The Negotiator has taken a while to get to the UK, originally being released in April in the US under the name Beirut. Released here by the distributor, Signature Entertainment. You may not have heard of them quite yet, but they are responsible in the UK for picking up B-Movies with big stars. In the coming months they’ll release Escape Plan 2 with Stallone and Bautista, and Bad Samaritan with David Tennant. Thanks to them the movie has gone through its third name, originally titled High Wire Act.
This new title makes it sound more exciting than the movie is on its own. This film stars Jon Hamm and Rosamund Pike, two actors who recently have had a string of box office busts or critically underwhelming movies, like Keeping Up With The Jones for Hamm or (7 Days in) Entebbe for Pike. Unfortunately, this is just another film to add to the pile because this movie has relegated to a tiny theatrical release for a reason.
Jon Hamm is a drunken former US diplomat who has fled Beirut after he is struck by a tragedy involving his wife and adopted son. He is asked to return to Beirut by Pike’s character to negotiate for the life of his friend. Hamm provides a relatively layered performance, balancing this drunk yet charming character, a role he probably perfected while working on Mad Men. You can also see that there are reasonings behind his action and the heartbreak he has experienced which has shaped him as a person.
Rosamund Pike plays a hard as nails CIA operative who’s defining traits end with that description. She is given very little to do other than to follow around Skiles and make sure he doesn’t get into any more trouble than he is already in, most of the time failing. There is little to no dynamic between their characters which is a disappointing outcome for two great actors.

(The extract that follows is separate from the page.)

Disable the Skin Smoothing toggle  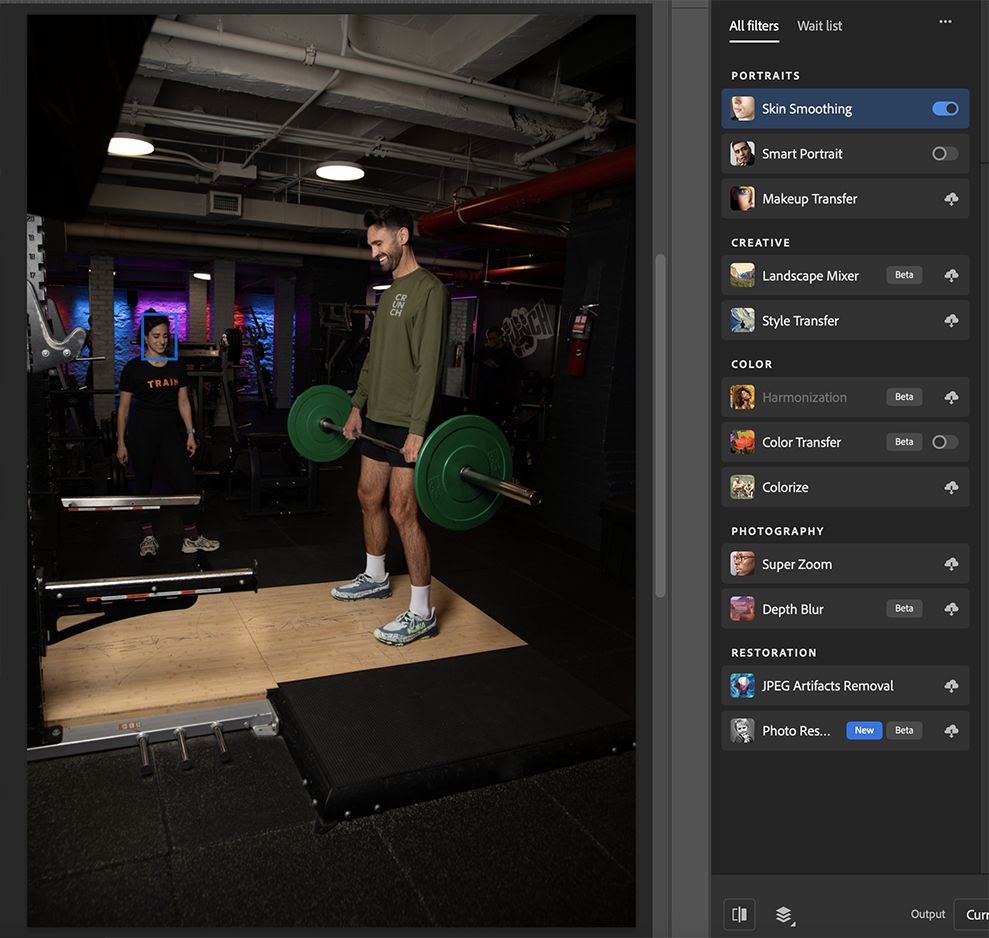click(944, 108)
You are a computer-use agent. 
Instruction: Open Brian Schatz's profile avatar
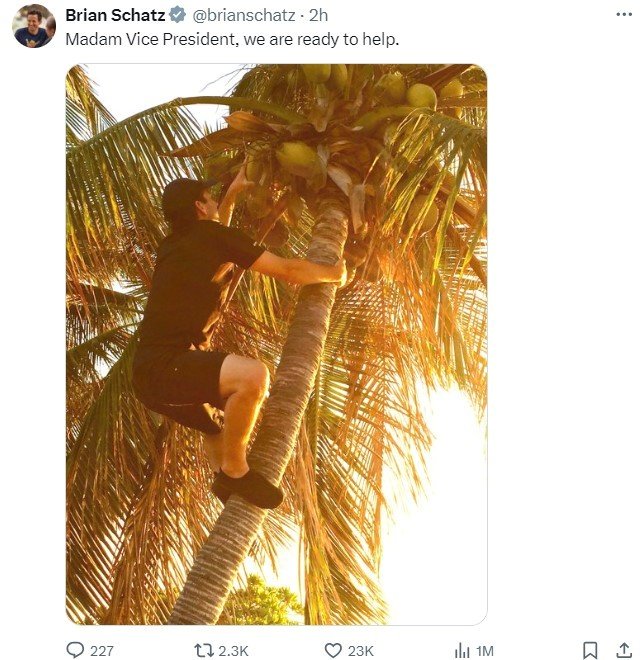[34, 26]
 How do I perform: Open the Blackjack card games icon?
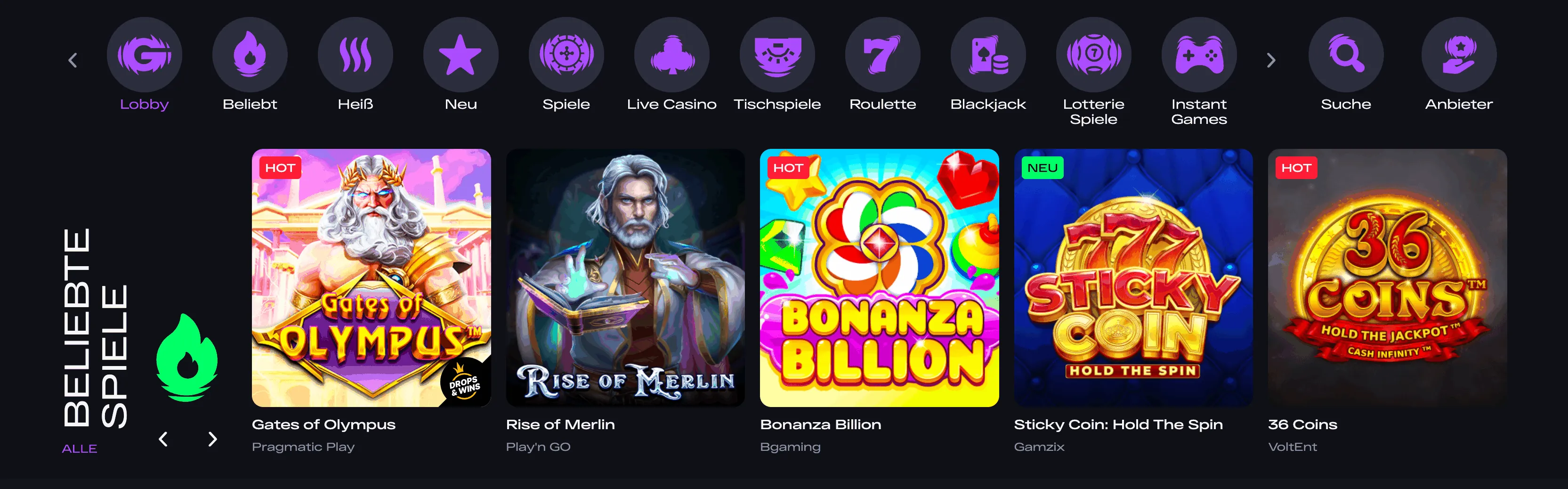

Director Brad Anderson, known primarily for his TV work, uses the war-torn city of Lebanon as an interesting backdrop to this story. Middle eastern stories are very commonplace in film these days and it is always cool to see one brought to life so well. The film is a very serviceable thriller that the audience around me, primarily made up for people in their 60s, seemed to enjoy. Looking at it though, it is very run of the mild and bland when comparing it to films of the same type.
There is a decent enough script behind them, from Tony Gilroy (Rogue One: A Star Wars Story, The Bourne Legacy). Jon Hamm’s Mason Skiles is fleshed out and like I said, his performance adds to this but the issues with the film come down to the overall tension of the situation never really meets its full potential, apart from the threat of his friend being murdered we never feel the stakes of the situation. This is because we never feel anything for the captive, the main plot point who manages to feel entirely disconnected from the story, he is just a name for much of the movie and we are expected to just jump onto the apparent “deep friendship” he and Mason have had in the past.
The backdrop is great and so is Hamm, there is no doubt about it but, all the other parts of this movie just create something that ultimately fails to hold your attention. Pike is wasted, the movie is dull. It is completely void of any real tension that this drama/thriller sets out to achieve. One day Jon will get the movie that rockets him off into true Hollywood stardom but unfortunately, we’re still not quite there yet.